Worst Jokes Ever
Imagine Stephen Hawking was the real Slim Shady but could not stand up.
What do you call a snail without a shell?
Dead.
What do you call a masturbating cow?
Beef stroganoff.
What did the priest say to the skunk?
Let us spray.
What do priests and doctors have in common?
They both do physicals on kids.
There was a magician on board the Titanic and said that he could make anything disappear.
Once the ship had gone down one of the passengers said to him, "Go on, so what did you do with the ship then?"
Your birth certificate is a complaint to the condom factory.
What do you call a heterosexual man performing fellatio on another heterosexual man?
Bisexual.
I don't say funny stuff because I'm afraid they will take the German passport from me.

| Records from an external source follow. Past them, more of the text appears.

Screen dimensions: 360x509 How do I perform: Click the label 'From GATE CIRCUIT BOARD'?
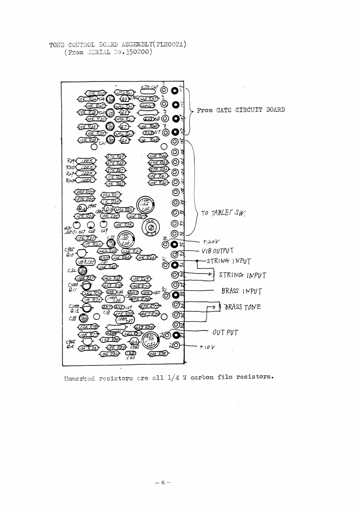pos(241,110)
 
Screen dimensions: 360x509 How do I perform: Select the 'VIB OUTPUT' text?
pos(218,251)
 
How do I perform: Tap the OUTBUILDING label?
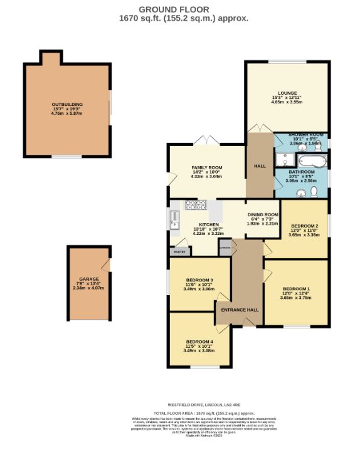tap(67, 105)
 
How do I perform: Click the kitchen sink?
tap(174, 220)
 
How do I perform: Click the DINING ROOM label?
tap(262, 214)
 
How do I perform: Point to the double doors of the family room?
tap(200, 140)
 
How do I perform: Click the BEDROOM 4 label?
tap(199, 342)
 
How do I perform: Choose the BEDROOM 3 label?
tap(199, 280)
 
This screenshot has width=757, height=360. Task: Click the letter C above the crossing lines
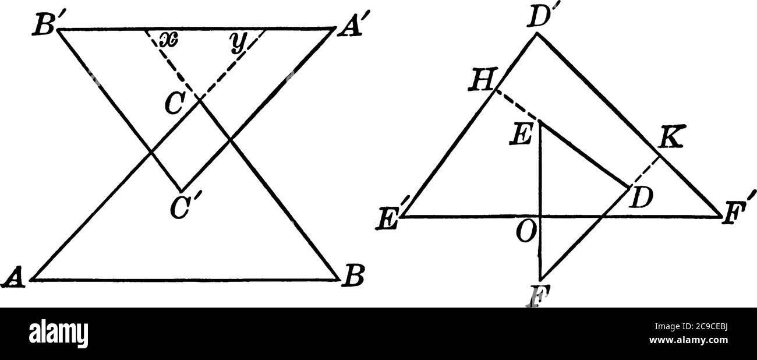173,103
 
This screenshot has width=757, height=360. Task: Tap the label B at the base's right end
353,280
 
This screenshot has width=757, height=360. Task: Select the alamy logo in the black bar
59,334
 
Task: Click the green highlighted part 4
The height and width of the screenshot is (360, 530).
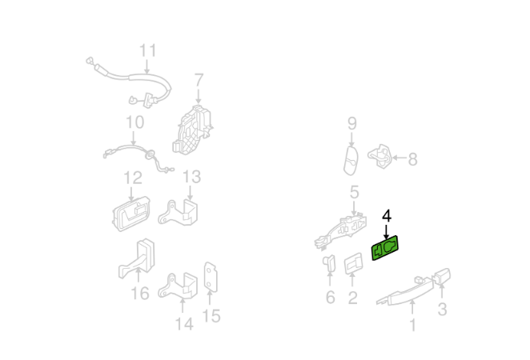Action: [385, 248]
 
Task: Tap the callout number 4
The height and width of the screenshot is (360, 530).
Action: [387, 216]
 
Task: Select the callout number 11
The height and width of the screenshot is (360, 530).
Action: [147, 50]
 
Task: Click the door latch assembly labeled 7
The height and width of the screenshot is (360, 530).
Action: [192, 130]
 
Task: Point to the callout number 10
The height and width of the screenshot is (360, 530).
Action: [135, 122]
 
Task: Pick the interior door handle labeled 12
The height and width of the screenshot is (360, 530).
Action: [131, 214]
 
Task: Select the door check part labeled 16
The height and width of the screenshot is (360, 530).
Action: [137, 258]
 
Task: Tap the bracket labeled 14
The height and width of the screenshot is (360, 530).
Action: [178, 286]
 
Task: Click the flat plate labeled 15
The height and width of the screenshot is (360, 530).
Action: [211, 277]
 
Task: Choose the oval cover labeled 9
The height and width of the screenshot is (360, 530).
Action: [351, 161]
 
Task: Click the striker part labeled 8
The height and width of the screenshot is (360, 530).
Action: [380, 156]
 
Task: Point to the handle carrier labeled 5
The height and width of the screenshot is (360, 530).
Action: [341, 231]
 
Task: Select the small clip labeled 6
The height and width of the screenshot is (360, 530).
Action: [330, 263]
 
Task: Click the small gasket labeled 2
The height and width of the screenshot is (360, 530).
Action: [353, 263]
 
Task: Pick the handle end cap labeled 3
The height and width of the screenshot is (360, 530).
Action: [442, 276]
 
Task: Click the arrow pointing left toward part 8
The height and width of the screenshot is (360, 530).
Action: [399, 158]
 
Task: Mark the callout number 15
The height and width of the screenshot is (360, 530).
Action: [211, 316]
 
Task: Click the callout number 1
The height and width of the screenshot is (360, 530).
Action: [412, 325]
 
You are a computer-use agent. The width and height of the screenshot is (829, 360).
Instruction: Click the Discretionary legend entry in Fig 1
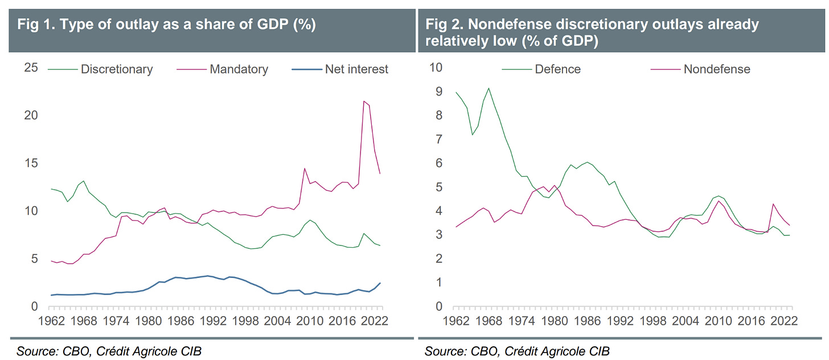pyautogui.click(x=117, y=69)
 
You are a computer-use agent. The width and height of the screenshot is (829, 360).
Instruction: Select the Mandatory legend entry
pyautogui.click(x=239, y=69)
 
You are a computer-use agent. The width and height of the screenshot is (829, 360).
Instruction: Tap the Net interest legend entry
pyautogui.click(x=356, y=69)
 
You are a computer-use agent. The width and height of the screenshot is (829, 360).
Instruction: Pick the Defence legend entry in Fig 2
pyautogui.click(x=557, y=69)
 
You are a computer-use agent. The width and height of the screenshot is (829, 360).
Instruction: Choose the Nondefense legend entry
pyautogui.click(x=717, y=69)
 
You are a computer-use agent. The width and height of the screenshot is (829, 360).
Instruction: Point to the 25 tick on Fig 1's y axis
pyautogui.click(x=31, y=68)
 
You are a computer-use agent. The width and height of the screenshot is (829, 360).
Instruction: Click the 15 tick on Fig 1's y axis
pyautogui.click(x=31, y=163)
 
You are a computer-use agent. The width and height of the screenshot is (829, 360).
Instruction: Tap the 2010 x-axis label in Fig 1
pyautogui.click(x=307, y=321)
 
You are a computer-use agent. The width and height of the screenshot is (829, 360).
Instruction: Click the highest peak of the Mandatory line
pyautogui.click(x=364, y=101)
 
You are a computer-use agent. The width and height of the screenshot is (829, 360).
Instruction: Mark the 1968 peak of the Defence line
pyautogui.click(x=489, y=88)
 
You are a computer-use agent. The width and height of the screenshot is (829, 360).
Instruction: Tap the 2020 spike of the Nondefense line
pyautogui.click(x=773, y=204)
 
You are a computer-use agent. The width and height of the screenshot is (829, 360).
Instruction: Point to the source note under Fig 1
pyautogui.click(x=109, y=351)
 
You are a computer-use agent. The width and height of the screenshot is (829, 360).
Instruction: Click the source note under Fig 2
pyautogui.click(x=517, y=351)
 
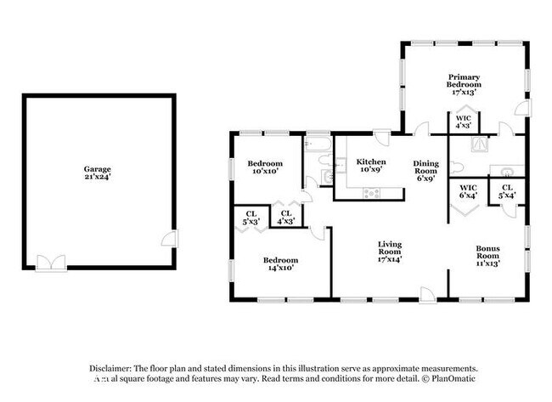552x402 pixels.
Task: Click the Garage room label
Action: (x=97, y=173)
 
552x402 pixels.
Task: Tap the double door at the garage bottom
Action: (x=51, y=263)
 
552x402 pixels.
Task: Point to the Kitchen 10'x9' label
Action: (x=371, y=165)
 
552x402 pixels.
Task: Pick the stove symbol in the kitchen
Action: (x=371, y=193)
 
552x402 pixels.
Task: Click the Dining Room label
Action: (x=425, y=170)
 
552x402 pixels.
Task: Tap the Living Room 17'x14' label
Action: (x=389, y=250)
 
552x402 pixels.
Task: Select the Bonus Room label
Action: (x=487, y=254)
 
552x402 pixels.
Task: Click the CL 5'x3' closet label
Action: (x=251, y=217)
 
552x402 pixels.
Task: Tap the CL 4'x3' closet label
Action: (x=286, y=217)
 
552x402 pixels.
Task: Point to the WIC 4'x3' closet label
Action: (x=463, y=122)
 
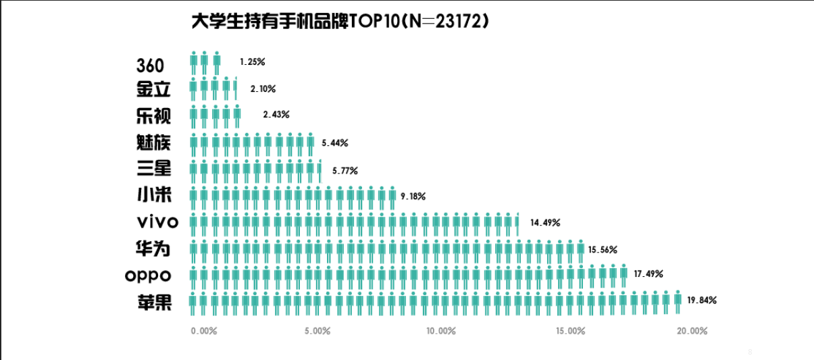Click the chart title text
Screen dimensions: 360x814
coord(340,22)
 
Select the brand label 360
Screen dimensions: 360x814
coord(150,66)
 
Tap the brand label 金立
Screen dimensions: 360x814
coord(153,89)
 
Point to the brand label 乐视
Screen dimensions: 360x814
coord(153,115)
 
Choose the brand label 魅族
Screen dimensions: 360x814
coord(153,143)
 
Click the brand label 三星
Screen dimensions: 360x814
coord(153,169)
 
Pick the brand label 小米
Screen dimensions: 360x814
coord(153,196)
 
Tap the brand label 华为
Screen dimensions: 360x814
coord(153,249)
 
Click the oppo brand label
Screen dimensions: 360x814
coord(148,276)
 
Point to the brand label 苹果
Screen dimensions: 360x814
coord(153,303)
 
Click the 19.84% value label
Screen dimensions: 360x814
coord(701,300)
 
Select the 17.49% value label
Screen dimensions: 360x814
coord(648,274)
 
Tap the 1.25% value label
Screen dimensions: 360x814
coord(252,61)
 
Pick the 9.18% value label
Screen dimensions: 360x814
coord(413,196)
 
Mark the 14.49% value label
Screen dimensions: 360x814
coord(545,222)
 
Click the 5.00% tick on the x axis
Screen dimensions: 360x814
coord(317,331)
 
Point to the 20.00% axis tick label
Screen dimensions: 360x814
coord(692,331)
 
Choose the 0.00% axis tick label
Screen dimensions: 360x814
coord(204,331)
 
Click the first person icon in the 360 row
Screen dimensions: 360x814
coord(194,63)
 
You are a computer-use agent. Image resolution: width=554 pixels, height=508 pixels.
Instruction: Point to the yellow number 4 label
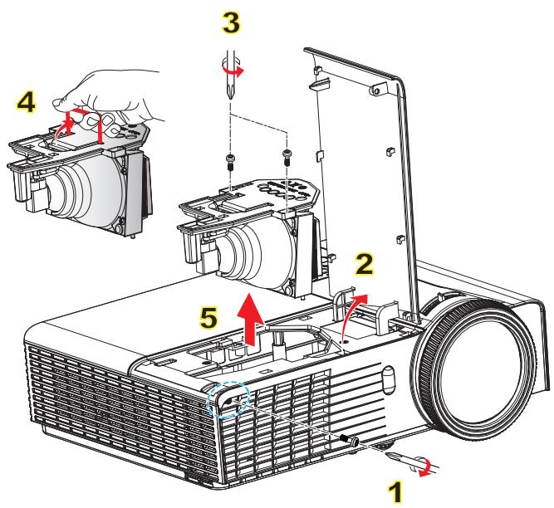[x=27, y=104]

There is a man in the hospital. The power went out, and the man was stabbed to death. There are three witnesses: the nurse who was with another patient, the doctor who was reading some paperwork, and The Who who was at the vending machine. Who killed the man?
The mom did, because you can’t use a vending machine when the power's out!
What do you call Stephen Hawking on fire?
Hot wheels.
What was the name of Russia's first female traffic cop?
Ivana Pulyova.
Patient: Oh, doctor, I’m just so nervous. This is my first operation.
Doctor: Don’t worry. Mine too.
When an asteroid is coming to kill us all:
98.9% of the population: OMG, we're all gonna die!
1% of the population: Eh... I never had any friends anyway.
Alia: ROLL THE INTRO!
What did one needle say to the other?
"You be looking sharp!"
Aren't paraplegics just plegics that can fly?
Can you drive a pizza? Of course, as long as you change the olive oil.
How many line cooks does it take to screw in a lightbulb?
Three. One to do it, and two to say that they did it better at the previous restaurant they were at.
What was the one test that Steven Hawking couldn't pass?
reCAPTCHA
My best friend ran away with my wife. I really miss him.